- INSTRUCTIES EN EISEN -
Zet het deel van de records dat begint bij de regel met "272x204 pixels." en doorloopt tot en met het einde van de records om naar een JSON-lijst van strings, met één string per regel en zonder lege regels. Neem de afbeeldingen niet op in het antwoord.
:: INHOUD VAN DATASET
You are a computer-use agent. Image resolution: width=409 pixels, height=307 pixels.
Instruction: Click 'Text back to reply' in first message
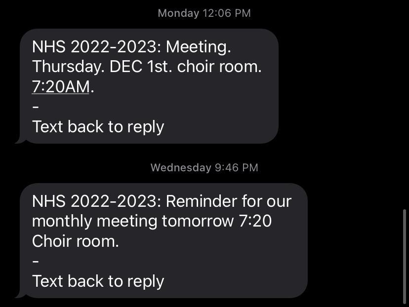98,127
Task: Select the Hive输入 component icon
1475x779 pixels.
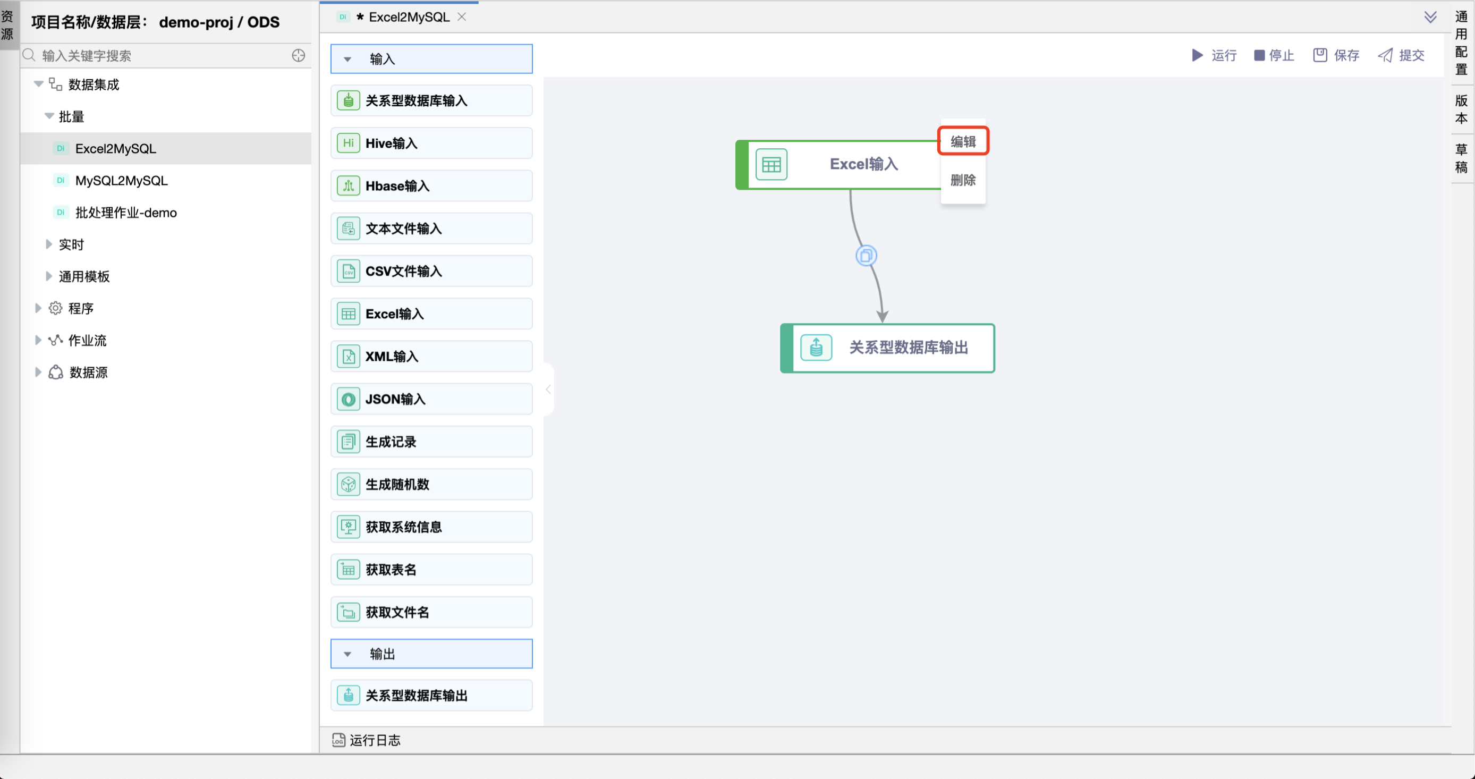Action: tap(348, 143)
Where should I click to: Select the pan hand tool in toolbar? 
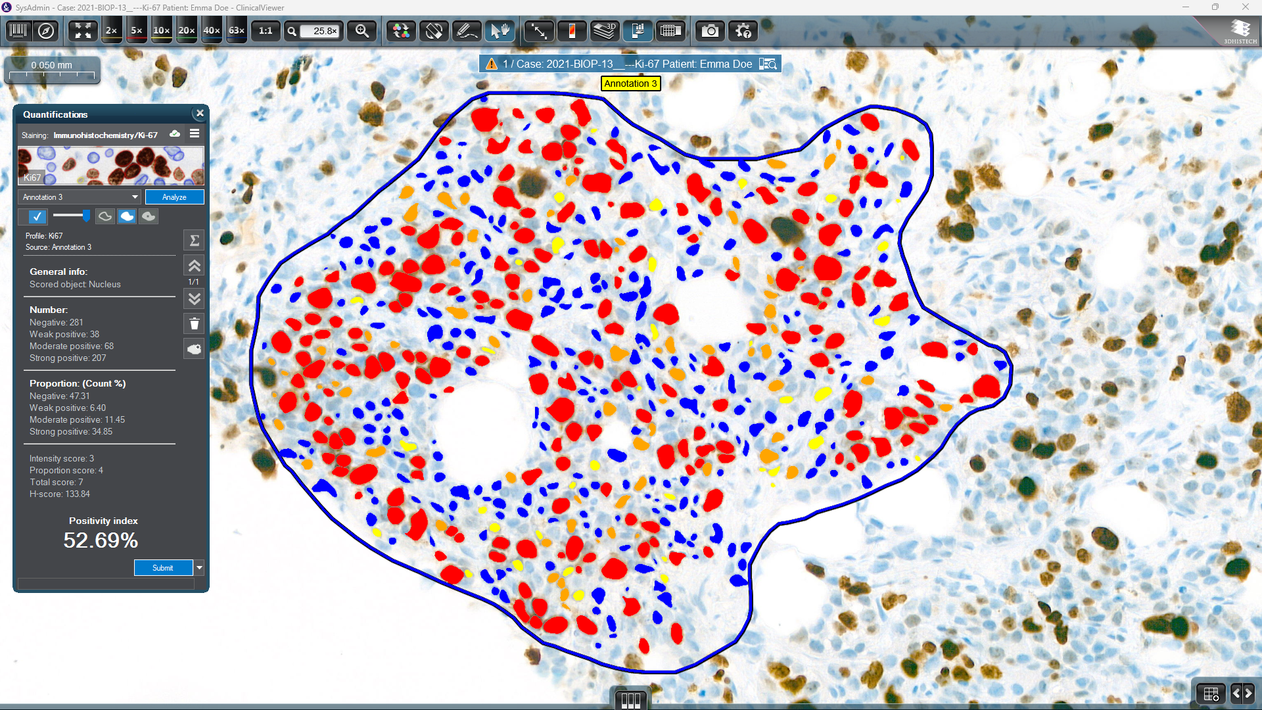point(500,30)
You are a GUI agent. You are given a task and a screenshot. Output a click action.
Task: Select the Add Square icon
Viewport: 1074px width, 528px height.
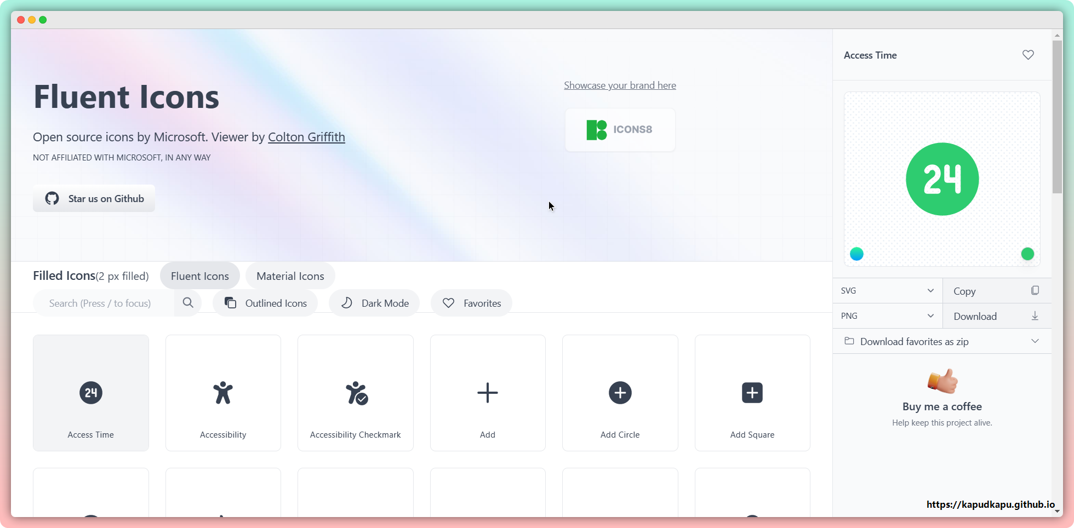pyautogui.click(x=752, y=393)

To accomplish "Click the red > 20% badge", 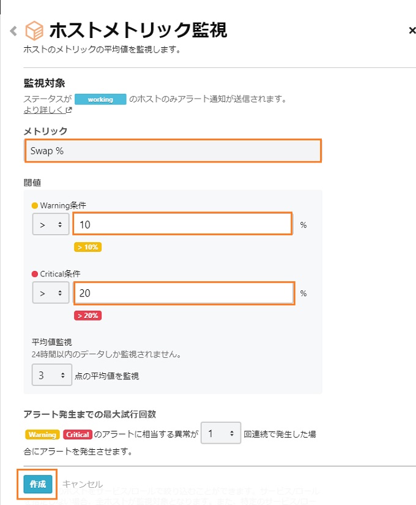I will tap(87, 316).
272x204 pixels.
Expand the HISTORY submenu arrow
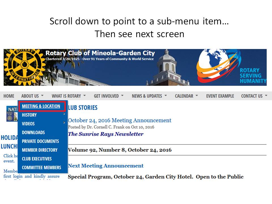[x=64, y=114]
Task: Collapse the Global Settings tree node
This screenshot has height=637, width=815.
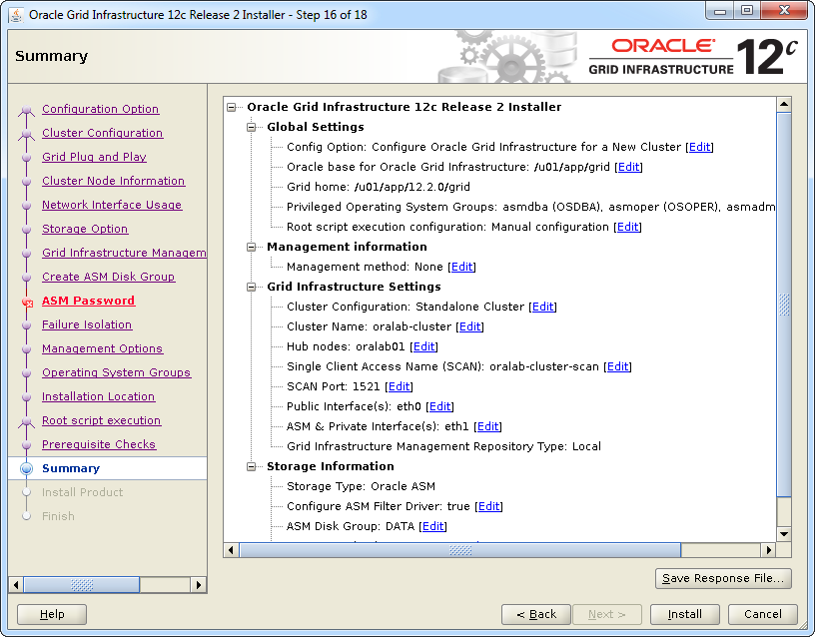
::::
- ANTWOORD OP OPDRACHT -
[
  "272x204 pixels.",
  "Expand the HISTORY submenu arrow",
  "[x=64, y=114]",
  "Task: Collapse the Global Settings tree node",
  "This screenshot has height=637, width=815."
]